Introduction to DataSets and working with XML files

数据集与XML文件的使用介绍

This article gives you an introduction to .NET's DataSets and how you can use them with XML files

这篇文章介绍了.NET数据集并教会你如何把它们跟XML文件结合起来使用

Introduction

介绍

This article gives you an introduction to using DataSets and how to use them with XML files. Working with them really makes your life easier when you want to share data from a data source and you are thinking of XML.

这篇文章介绍了.NET数据集并教会你如何把它们跟XML文件结合起来使用。当你想从数据源中共享数据而且想到使用XML的话，这将是很轻松的事情。

System Requirements

系统要求

To compile the solution you need to have Microsoft Visual Studio .NET installed. To run any of the client executable you need to have the .NET framework installed.

为了编译程序，你必须安装微软Visual Studio .NET。同时为了客户端程序的执行，.NET框架也是不可缺少的。

The sample provided is a simple application written in C#. It displays a form with a DataGrid. By default, the application connects to a SQL Server, binds the Northwind database and fetches some parent records from table Customers and some child records from table Orders. By default, the application assumes that you have an instance of SQL Server installed on your machine. If this is not the case, then you must manually modify the connection string and then rebuild the sample.

这里提供的是一个用C#编写的小程序。它用了一个DataGrid来显示数据内容。默认情况下，程序链接到SQL Server服务器，帮定Northwind数据库，从Customers表取出主表数据，从Orders表取从表数据。这里假定你已经安装了SQL Server数据库服务器。如果不这样的话，你必须手动修改连接字符串并重新建立。

Then, you can save the dataset to XML file. Schema information is also saved.

然后你就可以把数据集保存到XML文件了，架构信息也会被保存的。

What is a DataSet?

什么是数据集？

A DataSet object is a very generic object that can store cached data from a database in a very efficient way. It is member of the System::Data namespace.

一个数据集对象是一个能够以高效方来存储来自数据库高速缓冲数据的通用对象。它是System::Data命名空间的一个成员。

One obvious question is: When to use a dataset? Well, the answer is: it depends. You should consider that a dataset is a collection of in-memory cached data. So it's good to use datasets when:

一个明显的问题是：什么时候使用数据集呢？答案是这样的：它取决于。你应该明白数据集存储的是内存缓冲器里的数据。所以这几个情况下使用数据集是最好的：

You are working with multiple separated tables or tables from different data sources.
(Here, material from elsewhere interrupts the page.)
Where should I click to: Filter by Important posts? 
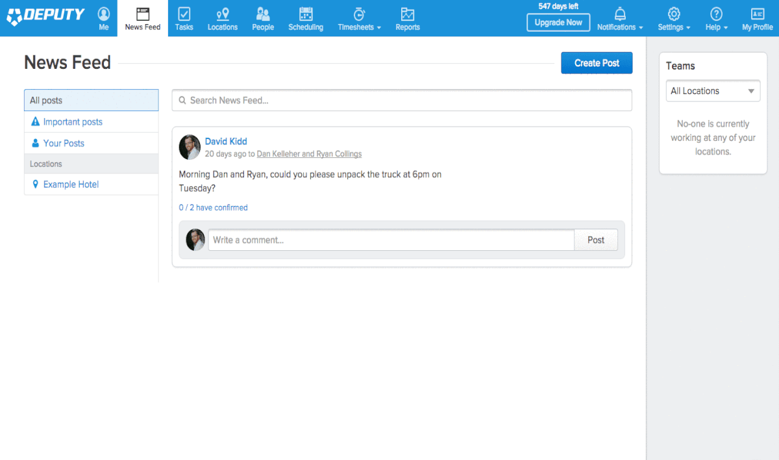[x=73, y=122]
You are exchanging data with another application such as a Web Service.

You perform extensive processing with the records in the database. If you use a SQL query every time you need to change something, processing each record may result in connection being held open which may affect performance.

You want to perform XML/XSLT operations on the data.
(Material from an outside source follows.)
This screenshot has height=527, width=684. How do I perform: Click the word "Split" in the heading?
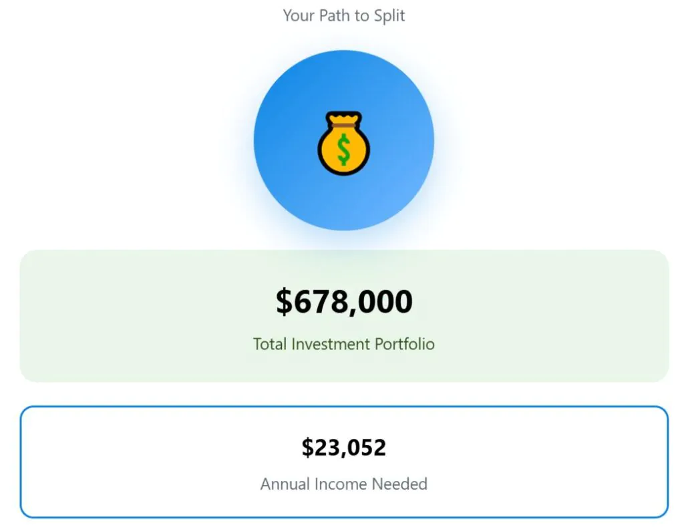388,15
l 你同时使用多个独立的数据表或数据表来自不同的数据源。

l 你要作类似于Web Service这样的数据交换。

l 你要处理数据库重大量的记录。如果你每次都使用一条SQL查询来操作数据库，这样将影响性能。

l 你想使用XML/XSLT对数据进行操作。

You should not use a dataset if:

如果在这种情况下，你就应该使用数据集：

You are using Web Forms in your application because Web Forms and their controls are recreated each time a page is requested by the client. Thus, creating, filling and destroying a dataset each time will be inefficient unless you plan to cache it between roundtrips.

你在程序使用Web窗体，而Web窗体和它们的控件每次在页面生成的时候都会在客户端重新建立。这样，你要是不打算把数据集放在缓冲里，每次建立、填充和销毁数据集都会影响效率。

A DataSet has a DataTableCollection object as a member that is nothing but a collection of DataTable objects. You declare a DataSet object and add tables to it like this (in Managed C++):

数据集有存放数据表集合的DataTableCollection对象。你可以声明一个数据集对象并像下面这样把表添加进去。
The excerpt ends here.